Fucoidan from Costaria costata alleviated dextran sulfate sodium-induced ulcerative colitis by suppressing dendritic cell activation.

Abstract

Fucoidan, a water-soluble polysaccharide commonly derived from seaweed, is known for its diverse biological activities. Fucoidan from Costaria costata (FCC) suppresses lipopolysaccharide (LPS)-induced sepsis and lung inflammation by inhibiting dendritic cell (DC) activation. In this study, we investigated the anti-inflammatory effect of FCC in a mouse model of ulcerative colitis (UC), which is a chronic inflammatory disease of the colon. Orally administered FCC significantly inhibited UC severity induced by dextran sulfate sodium (DSS) intake. In particular, FCC administration decreased the infiltration of T cells and neutrophils into the colon of DSS-treated mice.

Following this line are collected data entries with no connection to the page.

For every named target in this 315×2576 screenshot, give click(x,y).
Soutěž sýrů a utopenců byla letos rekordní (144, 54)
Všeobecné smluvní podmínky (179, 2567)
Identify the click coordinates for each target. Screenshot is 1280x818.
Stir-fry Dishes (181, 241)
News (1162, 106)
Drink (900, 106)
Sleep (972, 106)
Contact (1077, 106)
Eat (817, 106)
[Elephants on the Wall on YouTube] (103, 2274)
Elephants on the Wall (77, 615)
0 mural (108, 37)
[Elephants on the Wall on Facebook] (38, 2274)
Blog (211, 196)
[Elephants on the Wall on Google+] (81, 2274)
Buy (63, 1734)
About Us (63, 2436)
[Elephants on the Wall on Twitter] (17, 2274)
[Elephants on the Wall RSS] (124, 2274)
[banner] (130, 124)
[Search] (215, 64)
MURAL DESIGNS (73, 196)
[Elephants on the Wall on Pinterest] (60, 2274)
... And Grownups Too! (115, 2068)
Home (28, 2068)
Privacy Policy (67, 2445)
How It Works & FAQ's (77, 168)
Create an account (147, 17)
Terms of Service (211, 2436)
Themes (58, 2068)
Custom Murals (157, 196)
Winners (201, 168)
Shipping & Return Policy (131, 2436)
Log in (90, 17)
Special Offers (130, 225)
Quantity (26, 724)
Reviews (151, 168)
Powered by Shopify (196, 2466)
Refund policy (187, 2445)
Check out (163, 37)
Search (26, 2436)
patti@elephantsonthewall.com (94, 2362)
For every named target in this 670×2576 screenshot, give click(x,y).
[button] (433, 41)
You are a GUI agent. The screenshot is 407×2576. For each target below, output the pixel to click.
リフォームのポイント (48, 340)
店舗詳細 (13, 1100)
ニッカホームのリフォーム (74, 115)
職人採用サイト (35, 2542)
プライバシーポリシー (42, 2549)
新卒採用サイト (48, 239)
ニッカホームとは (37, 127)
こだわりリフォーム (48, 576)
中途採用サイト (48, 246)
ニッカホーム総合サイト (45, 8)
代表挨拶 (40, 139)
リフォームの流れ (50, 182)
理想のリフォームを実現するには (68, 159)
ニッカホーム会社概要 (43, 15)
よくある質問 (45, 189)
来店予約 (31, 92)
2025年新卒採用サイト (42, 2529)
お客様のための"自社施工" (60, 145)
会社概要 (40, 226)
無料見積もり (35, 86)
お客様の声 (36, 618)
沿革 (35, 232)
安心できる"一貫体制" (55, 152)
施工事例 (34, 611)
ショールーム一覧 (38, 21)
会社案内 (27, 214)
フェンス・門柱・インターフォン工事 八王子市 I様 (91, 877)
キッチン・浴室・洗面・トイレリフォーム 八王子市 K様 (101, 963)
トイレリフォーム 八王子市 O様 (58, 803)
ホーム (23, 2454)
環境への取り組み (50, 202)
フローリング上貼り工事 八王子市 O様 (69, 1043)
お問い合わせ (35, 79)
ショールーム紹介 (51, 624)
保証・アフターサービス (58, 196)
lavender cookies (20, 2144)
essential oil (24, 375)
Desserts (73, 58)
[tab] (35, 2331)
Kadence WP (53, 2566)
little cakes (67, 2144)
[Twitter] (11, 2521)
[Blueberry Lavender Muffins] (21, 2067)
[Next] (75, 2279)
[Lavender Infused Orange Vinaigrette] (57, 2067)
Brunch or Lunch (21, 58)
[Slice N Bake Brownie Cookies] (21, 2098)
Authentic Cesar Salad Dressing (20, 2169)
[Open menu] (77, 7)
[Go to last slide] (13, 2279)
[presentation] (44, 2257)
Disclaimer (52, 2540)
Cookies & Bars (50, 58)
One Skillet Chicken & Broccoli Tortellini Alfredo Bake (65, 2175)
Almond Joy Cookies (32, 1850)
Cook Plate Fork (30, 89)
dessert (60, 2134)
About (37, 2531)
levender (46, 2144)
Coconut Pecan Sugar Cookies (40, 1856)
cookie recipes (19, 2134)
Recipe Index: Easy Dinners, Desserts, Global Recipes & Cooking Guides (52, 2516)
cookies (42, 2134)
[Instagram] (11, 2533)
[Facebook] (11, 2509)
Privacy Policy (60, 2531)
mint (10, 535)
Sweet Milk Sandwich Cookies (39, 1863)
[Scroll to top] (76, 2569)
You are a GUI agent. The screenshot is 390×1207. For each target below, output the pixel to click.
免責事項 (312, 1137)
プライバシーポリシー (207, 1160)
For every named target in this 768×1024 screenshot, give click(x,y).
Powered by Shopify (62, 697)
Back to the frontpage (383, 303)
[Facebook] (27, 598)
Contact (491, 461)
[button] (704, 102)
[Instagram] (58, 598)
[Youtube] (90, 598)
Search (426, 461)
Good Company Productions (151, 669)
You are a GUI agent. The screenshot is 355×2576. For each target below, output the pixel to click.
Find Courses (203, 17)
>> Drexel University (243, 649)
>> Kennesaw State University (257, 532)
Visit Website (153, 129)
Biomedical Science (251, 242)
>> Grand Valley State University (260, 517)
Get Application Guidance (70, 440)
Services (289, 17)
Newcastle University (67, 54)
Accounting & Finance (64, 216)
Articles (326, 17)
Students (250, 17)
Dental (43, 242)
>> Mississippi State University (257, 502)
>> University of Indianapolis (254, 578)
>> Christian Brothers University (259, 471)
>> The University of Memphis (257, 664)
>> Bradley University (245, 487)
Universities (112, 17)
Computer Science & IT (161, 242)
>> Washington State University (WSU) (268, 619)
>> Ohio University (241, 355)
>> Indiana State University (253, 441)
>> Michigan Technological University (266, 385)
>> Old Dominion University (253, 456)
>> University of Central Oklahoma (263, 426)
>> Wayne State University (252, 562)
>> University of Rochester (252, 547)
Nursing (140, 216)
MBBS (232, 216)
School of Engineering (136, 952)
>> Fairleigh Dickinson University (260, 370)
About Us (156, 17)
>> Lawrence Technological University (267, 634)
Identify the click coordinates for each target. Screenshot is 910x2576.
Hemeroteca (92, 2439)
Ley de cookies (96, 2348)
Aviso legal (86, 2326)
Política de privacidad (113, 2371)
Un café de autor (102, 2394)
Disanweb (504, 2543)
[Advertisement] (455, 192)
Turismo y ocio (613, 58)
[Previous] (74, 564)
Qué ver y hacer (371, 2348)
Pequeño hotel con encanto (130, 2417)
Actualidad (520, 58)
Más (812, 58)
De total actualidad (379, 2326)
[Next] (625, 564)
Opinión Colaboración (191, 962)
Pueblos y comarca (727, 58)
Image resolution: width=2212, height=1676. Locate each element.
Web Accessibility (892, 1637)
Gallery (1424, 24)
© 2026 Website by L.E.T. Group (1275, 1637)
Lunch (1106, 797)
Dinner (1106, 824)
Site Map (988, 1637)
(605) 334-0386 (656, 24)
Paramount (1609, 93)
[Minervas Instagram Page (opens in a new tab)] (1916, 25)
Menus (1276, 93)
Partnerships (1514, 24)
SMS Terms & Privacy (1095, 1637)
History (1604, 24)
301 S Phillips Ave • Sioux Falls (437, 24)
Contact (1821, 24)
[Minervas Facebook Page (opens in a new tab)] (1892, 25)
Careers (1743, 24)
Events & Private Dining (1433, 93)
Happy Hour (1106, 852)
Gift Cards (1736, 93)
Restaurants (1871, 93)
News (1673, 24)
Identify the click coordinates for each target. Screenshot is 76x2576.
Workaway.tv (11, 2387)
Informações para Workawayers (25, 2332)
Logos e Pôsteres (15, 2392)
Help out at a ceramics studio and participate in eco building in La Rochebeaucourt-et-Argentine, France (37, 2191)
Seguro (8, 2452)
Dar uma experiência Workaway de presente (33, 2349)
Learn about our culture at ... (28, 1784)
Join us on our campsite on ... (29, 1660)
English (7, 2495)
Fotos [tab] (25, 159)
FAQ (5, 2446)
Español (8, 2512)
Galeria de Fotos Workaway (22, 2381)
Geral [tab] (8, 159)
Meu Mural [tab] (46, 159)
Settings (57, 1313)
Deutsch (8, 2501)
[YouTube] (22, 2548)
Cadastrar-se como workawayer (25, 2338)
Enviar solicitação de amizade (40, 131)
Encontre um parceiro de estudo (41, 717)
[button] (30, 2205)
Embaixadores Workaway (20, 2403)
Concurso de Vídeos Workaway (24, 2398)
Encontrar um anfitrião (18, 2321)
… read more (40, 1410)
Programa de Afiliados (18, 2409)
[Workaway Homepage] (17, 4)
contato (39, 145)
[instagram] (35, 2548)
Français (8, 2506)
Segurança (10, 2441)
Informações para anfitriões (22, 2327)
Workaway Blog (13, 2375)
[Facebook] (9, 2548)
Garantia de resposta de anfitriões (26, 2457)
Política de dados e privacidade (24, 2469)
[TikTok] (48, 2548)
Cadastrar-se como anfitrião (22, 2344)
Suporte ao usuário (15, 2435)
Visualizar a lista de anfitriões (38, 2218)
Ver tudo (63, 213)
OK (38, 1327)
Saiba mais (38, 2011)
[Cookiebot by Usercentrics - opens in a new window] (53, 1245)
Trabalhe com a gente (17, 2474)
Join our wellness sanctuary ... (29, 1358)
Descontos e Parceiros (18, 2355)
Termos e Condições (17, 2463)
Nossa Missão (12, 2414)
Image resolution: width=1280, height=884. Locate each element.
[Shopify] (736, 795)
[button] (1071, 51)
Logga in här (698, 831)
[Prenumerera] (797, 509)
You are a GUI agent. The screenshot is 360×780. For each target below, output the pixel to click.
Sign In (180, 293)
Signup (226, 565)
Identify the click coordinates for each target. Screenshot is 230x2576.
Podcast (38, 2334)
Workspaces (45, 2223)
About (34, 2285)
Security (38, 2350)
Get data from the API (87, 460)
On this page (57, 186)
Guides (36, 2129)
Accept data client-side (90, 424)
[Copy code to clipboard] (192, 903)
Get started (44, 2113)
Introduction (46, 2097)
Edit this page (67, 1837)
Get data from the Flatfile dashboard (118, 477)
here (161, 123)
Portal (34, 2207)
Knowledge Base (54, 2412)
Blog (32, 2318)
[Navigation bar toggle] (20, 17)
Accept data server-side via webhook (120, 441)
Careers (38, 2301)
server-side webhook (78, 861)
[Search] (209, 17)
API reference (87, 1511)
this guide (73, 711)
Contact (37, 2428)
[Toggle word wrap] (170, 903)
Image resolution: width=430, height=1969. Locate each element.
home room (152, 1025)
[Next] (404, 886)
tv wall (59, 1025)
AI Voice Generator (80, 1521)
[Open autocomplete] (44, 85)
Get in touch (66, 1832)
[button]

Furthermore, FCC suppressed the DSS-induced production of interferon-gamma (IFN-γ) and interleukin 17 (IL-17) in colonic T cells. However, FCC did not directly suppress IFN-γ and IL-17 production in CD4 T cells. FCC administration also reduced the DSS-induced increase in the number of DCs in mesenteric lymph node (mLN). Additionally, FCC suppressed DSS-induced upregulation of co-stimulators and major histocompatibility complex (MHC) molecules in mLN DCs. FCC also inhibited LPS-induced DC activation, which resulted in reduced T cell proliferation and differentiation. These findings demonstrate that oral FCC alleviates UC by targeting DCs and T cell activity, thereby highlighting its potential as a therapeutic agent for intestinal inflammation.